• [PROBLEM DETAILS] Arrange every line of the material from the one containing "has height=475, width=648." down to the one containing "pos(684,293)", both included, as a JSON list of strings with one string per line. Leave out blank lines.

Element lookup records:
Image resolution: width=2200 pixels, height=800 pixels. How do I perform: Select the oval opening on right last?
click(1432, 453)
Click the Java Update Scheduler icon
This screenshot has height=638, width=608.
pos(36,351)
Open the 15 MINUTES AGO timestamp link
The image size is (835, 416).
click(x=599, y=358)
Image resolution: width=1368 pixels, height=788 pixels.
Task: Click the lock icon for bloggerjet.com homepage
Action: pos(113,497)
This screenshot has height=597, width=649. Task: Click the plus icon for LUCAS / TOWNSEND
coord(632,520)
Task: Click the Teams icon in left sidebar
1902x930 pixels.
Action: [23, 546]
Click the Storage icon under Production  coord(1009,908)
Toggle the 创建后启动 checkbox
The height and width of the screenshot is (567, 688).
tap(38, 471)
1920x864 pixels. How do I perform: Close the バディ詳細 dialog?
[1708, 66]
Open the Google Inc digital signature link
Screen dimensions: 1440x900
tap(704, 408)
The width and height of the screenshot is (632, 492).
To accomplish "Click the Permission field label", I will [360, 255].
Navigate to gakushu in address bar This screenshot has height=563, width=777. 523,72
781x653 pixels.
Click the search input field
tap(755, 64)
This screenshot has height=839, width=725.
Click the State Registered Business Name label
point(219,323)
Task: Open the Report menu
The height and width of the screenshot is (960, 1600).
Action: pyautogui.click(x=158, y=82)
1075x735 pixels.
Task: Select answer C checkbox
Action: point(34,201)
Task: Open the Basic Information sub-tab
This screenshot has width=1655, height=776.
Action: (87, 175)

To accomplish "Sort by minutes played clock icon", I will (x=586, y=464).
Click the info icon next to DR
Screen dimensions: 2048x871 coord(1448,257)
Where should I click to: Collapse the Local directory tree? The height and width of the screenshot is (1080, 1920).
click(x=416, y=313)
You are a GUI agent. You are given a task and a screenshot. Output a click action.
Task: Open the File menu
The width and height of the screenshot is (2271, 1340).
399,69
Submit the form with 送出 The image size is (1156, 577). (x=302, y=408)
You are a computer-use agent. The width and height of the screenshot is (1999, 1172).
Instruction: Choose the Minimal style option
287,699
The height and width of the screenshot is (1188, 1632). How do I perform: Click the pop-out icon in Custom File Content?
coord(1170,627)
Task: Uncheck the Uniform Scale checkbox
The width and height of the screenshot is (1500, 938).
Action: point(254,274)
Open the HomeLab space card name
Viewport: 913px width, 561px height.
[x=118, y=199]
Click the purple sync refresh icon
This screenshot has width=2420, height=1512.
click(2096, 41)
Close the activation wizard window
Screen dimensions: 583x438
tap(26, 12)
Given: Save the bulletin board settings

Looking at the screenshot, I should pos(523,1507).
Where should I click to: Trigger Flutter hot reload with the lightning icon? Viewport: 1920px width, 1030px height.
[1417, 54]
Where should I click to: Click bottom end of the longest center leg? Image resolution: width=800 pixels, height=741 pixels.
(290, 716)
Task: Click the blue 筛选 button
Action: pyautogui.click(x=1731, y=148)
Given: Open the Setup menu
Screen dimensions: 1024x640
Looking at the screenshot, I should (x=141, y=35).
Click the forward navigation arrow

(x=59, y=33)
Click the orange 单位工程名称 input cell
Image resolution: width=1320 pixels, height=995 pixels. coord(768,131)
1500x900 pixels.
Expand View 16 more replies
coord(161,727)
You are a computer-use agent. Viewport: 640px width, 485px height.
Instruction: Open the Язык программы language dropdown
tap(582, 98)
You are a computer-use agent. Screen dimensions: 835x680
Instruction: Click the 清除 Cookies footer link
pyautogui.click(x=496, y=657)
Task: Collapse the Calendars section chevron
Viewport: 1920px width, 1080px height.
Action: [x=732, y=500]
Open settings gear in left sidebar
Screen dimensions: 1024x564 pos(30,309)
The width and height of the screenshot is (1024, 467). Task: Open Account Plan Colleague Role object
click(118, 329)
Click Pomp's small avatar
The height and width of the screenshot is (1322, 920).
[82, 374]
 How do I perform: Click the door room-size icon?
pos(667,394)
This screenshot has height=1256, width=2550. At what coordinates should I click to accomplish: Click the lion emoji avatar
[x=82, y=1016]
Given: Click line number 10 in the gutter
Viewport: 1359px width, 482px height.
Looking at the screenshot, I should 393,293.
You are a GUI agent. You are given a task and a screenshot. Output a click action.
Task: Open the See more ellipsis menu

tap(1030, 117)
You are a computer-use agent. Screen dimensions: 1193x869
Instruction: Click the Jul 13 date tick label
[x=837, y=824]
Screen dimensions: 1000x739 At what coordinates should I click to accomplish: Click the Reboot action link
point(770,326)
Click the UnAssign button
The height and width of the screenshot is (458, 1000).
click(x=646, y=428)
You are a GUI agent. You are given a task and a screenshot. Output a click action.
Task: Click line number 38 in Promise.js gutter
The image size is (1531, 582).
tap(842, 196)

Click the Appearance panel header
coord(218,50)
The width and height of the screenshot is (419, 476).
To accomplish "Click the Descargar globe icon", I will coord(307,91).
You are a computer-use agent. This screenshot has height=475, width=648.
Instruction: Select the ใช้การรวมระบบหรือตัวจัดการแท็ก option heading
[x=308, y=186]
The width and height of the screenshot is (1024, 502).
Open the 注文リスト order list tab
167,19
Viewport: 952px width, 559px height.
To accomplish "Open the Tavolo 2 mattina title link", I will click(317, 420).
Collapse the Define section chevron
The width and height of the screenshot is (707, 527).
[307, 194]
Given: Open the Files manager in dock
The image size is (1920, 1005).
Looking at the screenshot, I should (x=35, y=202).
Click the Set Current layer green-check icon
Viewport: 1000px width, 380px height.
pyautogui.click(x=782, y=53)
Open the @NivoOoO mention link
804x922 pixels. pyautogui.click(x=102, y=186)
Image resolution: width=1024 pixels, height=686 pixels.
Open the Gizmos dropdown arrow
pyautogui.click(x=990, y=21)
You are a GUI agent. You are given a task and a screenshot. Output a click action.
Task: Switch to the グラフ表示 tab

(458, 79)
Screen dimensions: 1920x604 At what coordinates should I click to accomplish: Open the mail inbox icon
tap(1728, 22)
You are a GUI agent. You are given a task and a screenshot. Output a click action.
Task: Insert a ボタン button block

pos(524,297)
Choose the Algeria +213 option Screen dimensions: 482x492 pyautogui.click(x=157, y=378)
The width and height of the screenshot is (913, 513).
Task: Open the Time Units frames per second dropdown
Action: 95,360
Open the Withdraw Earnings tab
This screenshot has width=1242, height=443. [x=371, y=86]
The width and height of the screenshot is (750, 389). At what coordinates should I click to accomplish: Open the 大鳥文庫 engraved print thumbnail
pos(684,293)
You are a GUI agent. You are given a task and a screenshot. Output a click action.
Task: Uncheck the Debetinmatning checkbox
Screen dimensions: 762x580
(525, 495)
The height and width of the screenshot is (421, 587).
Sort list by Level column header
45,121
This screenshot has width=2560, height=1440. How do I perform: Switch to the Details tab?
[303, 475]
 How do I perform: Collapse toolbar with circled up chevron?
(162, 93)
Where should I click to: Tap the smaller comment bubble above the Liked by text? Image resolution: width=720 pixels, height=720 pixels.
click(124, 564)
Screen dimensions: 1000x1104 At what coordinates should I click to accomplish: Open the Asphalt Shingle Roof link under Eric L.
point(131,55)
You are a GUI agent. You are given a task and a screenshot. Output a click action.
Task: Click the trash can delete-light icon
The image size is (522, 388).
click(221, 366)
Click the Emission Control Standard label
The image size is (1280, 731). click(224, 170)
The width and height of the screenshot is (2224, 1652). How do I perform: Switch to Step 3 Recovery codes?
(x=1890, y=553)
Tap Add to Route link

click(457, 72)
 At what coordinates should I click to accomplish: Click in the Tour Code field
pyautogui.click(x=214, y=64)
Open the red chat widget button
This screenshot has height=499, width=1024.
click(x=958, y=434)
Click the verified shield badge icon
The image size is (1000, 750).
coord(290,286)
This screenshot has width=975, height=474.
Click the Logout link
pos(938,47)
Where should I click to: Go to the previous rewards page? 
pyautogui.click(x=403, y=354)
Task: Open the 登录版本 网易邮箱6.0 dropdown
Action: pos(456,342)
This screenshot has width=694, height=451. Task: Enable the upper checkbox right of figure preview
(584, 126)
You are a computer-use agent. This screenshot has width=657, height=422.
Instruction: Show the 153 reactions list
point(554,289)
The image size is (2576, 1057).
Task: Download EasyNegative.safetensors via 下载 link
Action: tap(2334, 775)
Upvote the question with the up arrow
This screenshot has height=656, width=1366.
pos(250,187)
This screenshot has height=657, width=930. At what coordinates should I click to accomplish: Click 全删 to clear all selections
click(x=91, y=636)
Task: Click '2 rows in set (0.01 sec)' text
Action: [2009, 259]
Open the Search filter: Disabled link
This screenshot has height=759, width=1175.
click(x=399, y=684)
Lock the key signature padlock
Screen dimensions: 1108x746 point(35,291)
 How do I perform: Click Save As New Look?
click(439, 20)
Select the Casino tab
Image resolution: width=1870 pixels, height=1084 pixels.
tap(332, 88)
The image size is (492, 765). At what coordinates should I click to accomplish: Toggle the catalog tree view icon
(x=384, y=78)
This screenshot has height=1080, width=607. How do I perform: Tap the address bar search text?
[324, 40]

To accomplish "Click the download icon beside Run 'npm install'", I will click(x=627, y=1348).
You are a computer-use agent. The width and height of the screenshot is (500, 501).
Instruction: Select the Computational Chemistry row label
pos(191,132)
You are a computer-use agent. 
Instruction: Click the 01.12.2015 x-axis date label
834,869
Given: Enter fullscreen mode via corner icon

• [COMPLETED TASK]
[
  "You are a computer-use agent. This screenshot has height=475, width=648.",
  "Instruction: Select the ใช้การรวมระบบหรือตัวจัดการแท็ก option heading",
  "[x=308, y=186]",
  "The width and height of the screenshot is (1024, 502).",
  "Open the 注文リスト order list tab",
  "167,19",
  "Viewport: 952px width, 559px height.",
  "To accomplish \"Open the Tavolo 2 mattina title link\", I will click(317, 420).",
  "Collapse the Define section chevron",
  "The width and height of the screenshot is (707, 527).",
  "[307, 194]",
  "Given: Open the Files manager in dock",
  "The image size is (1920, 1005).",
  "Looking at the screenshot, I should (x=35, y=202).",
  "Click the Set Current layer green-check icon",
  "Viewport: 1000px width, 380px height.",
  "pyautogui.click(x=782, y=53)",
  "Open the @NivoOoO mention link",
  "804x922 pixels. pyautogui.click(x=102, y=186)",
  "Image resolution: width=1024 pixels, height=686 pixels.",
  "Open the Gizmos dropdown arrow",
  "pyautogui.click(x=990, y=21)",
  "You are a GUI agent. You are given a task and a screenshot. Output a click action.",
  "Task: Switch to the グラフ表示 tab",
  "(458, 79)",
  "Screen dimensions: 1920x604 At what coordinates should I click to accomplish: Open the mail inbox icon",
  "tap(1728, 22)",
  "You are a GUI agent. You are given a task and a screenshot. Output a click action.",
  "Task: Insert a ボタン button block",
  "pos(524,297)",
  "Choose the Algeria +213 option Screen dimensions: 482x492 pyautogui.click(x=157, y=378)",
  "The width and height of the screenshot is (913, 513).",
  "Task: Open the Time Units frames per second dropdown",
  "Action: 95,360",
  "Open the Withdraw Earnings tab",
  "This screenshot has width=1242, height=443. [x=371, y=86]",
  "The width and height of the screenshot is (750, 389). At what coordinates should I click to accomplish: Open the 大鳥文庫 engraved print thumbnail",
  "pos(684,293)"
]